Selected excerpt —
########
Monday, August 18, 2014
Taking Chickens from Backyard to Freezer
For weeks I've been proclaiming the need to put some of my old laying hens in the freezer and remove them from dining at the backyard buffet since they were no longer contributing to the household groceries. Somehow, I just couldn't bring myself to do it.
I'm sure no one who has known me long would be surprised.
I'd raised most of the birds from day-old chicks, shipped overnight from a hatchery in West Virginia. I've carried them corn and laying pellets. Fed them scraps. Laughed at their skill in stripping the Thanksgiving turkey's carcass.
Then there's the fact that I'm a known animal lover and despite my stated desire to hunt deer, I've never gone hunting as I didn't grow up in a hunting family.
My grandparents lived on a farm, but if there was anything to be killed I was protected from the front line. Heck, my parents kept meat rabbits when I was a child, but I never had any interaction with that process either, even in my own backyard. So when it comes to rendering an animal lifeless and converting it into something to eat, I was pretty much without a clue beyond reading and YouTube.
But after Saturday, when I purchased six more pullets and a pair of Guinea fowl to add to my flock, I no longer could delay the inevitable. There was not really enough room for eight more birds in my small hen house.
So Sunday night I closed the whole flock into the coop with the intention of eliminating the old gals who weren't contributing. I had narrowed it down to only four hens possibly laying off and on and even had looked at pictures of how to tell a laying hen's vent from a liar hen's vent (the area where the egg comes out, which is not technically their butt). I planned to remove eight hens from the flock, one 3-year-old Rhode Island Red, and seven 2-year-old birds none of whom have produced regular eggs since last fall.
I had a very elaborate plan for zip-ties on their feet, a bullet to the back of the brain, a hatchet for head removal, and then skinning them and saving only the choice cuts of meat. I spent my morning coffee time watching videos of chickens being slaughtered and dressed. I had read blogs, including an entertaining one that I found when I was trying to determine how long I would need to wait between death and dressing.
########
[Extracted records]
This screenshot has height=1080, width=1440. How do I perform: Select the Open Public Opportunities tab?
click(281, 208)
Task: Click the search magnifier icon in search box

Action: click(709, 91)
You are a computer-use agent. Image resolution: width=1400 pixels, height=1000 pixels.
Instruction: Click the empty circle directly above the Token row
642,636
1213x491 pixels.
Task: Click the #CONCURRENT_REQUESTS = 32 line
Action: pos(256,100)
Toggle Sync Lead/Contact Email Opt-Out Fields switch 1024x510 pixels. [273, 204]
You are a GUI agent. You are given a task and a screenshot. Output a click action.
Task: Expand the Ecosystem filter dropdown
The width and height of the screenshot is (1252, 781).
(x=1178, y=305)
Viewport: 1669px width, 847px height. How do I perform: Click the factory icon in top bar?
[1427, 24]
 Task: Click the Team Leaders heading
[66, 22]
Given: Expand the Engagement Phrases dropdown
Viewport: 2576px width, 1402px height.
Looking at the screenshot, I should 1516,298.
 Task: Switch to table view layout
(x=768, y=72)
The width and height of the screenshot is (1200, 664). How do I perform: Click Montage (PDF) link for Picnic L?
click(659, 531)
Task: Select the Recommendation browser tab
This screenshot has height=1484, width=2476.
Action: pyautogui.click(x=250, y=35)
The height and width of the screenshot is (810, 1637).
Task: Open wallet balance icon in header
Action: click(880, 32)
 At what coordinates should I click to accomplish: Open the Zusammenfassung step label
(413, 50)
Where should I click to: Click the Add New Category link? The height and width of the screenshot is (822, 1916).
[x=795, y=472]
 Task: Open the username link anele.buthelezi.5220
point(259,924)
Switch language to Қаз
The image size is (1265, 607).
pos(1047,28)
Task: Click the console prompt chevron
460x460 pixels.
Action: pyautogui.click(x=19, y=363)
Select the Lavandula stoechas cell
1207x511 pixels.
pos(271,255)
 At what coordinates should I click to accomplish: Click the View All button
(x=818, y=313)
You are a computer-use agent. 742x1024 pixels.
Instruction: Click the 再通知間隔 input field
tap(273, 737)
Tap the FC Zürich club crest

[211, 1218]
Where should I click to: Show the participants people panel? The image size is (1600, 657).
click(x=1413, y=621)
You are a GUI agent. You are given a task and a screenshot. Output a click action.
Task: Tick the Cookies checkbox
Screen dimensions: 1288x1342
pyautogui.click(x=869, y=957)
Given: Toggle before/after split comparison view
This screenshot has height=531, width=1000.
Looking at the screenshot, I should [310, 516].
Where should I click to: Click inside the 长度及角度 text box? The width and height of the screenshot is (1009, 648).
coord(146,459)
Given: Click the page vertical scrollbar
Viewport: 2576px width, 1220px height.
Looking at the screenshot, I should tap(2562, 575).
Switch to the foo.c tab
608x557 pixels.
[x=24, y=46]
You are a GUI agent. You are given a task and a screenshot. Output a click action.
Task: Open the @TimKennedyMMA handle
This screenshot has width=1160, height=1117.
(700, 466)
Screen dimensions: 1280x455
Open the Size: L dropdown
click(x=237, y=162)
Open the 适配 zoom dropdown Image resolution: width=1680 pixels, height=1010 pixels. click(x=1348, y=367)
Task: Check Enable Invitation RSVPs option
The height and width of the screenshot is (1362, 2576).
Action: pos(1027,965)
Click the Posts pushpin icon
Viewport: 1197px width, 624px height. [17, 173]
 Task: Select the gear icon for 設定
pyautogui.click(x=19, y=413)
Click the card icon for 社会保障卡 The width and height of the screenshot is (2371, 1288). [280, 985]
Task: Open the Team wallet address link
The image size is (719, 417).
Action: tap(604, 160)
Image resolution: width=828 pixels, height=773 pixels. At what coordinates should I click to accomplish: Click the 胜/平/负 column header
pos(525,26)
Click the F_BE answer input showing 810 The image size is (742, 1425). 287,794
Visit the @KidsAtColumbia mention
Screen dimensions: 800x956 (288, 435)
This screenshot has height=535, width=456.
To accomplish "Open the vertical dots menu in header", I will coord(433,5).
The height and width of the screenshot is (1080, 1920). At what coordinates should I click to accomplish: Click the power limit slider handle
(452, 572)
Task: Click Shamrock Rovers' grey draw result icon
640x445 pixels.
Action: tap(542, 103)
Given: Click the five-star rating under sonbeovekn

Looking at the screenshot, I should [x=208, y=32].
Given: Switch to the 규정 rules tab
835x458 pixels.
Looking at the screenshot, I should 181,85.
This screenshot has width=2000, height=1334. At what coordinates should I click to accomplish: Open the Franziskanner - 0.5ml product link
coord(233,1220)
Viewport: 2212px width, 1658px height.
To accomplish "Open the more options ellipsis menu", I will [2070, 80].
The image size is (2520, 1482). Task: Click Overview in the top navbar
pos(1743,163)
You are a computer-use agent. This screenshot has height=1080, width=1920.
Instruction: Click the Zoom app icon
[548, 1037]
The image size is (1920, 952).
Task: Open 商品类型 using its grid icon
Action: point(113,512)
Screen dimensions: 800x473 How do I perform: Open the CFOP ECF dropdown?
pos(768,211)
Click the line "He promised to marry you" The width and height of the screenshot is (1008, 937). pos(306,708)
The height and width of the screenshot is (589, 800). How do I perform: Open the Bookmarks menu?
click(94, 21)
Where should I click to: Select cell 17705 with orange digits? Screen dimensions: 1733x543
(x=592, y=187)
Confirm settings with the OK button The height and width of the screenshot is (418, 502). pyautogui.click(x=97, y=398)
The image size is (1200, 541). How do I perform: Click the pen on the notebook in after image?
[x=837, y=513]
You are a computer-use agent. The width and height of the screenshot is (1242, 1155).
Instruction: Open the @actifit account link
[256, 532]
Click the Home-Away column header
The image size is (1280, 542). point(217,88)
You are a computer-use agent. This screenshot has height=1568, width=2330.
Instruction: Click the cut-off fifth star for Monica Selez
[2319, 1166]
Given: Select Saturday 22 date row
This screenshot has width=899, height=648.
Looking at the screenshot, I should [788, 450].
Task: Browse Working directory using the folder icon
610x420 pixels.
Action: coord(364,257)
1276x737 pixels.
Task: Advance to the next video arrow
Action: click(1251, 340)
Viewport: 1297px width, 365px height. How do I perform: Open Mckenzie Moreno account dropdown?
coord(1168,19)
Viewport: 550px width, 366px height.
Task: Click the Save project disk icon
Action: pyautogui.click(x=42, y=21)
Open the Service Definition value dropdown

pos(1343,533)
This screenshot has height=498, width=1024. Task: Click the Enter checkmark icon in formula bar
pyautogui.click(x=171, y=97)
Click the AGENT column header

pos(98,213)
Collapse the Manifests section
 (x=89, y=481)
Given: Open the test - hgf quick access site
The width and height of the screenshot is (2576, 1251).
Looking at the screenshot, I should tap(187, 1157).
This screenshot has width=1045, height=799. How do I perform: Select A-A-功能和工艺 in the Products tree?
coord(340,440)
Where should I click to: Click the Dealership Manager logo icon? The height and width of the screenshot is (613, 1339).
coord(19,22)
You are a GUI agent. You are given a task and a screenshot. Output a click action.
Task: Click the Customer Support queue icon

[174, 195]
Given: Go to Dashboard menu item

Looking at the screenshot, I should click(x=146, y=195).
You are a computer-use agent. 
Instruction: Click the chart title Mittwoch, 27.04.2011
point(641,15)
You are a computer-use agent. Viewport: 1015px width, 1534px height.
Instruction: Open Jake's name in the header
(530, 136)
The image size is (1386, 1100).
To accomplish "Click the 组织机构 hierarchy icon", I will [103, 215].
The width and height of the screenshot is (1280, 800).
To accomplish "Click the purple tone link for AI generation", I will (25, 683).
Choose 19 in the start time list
########
Required actions —
1. Rewrite the chicken-butchering post from "Monday, August 18, 2014" up to and including "myself to do it.", putting "egg layers" in place of "laying hens".
2. Extend the chicken-butchering post, continuing on from the point where it stops.
The data is separate material, apart from the chicken-butchering post.

Answers —
1.
Monday, August 18, 2014
Taking Chickens from Backyard to Freezer
For weeks I've been proclaiming the need to put some of my old egg layers in the freezer and remove them from dining at the backyard buffet since they were no longer contributing to the household groceries. Somehow, I just couldn't bring myself to do it.

2.
Even that one, however, didn't tell me how exhausting it was going to be to carry it out all on my own, how much blood a flopping chicken could fling on me from head to toe, or how hard the wet feathers would be to get off the meat before I put it in the freezer. Despite all my research, it still turned into a learning process.
My first problem came in the form of the zip ties. I only had seven. Having evaluated the oldest bird a week or so ago, I knew she had little to no meat and couldn't be eating much. I decided to give her a free pass, even though she's probably laid her last egg long ago. She was one of my first hens, but even at that is nameless as I never wanted to attach that much sentimentality to them.
Wading into a hen house full of unhappy birds is not an ideal way to start the day. The newest pullets were quickly ejected as I'd trimmed their flight feathers Saturday, while the older ones were trimmed before gaining freedom. My Bantam rooster had the tip cut from his two-inch spur and I would have cut the whole thing, but it was surprisingly tough. The older birds got a cursory inspection and the white and barred Rocks and surviving Brahma were released while the others were trussed up for slaughter.
Soon I had a pile of gold and black birds trying to figure out how to move without the ability to use their legs. I toted three of them to a stump behind the man cave and moved on to step two -- execution.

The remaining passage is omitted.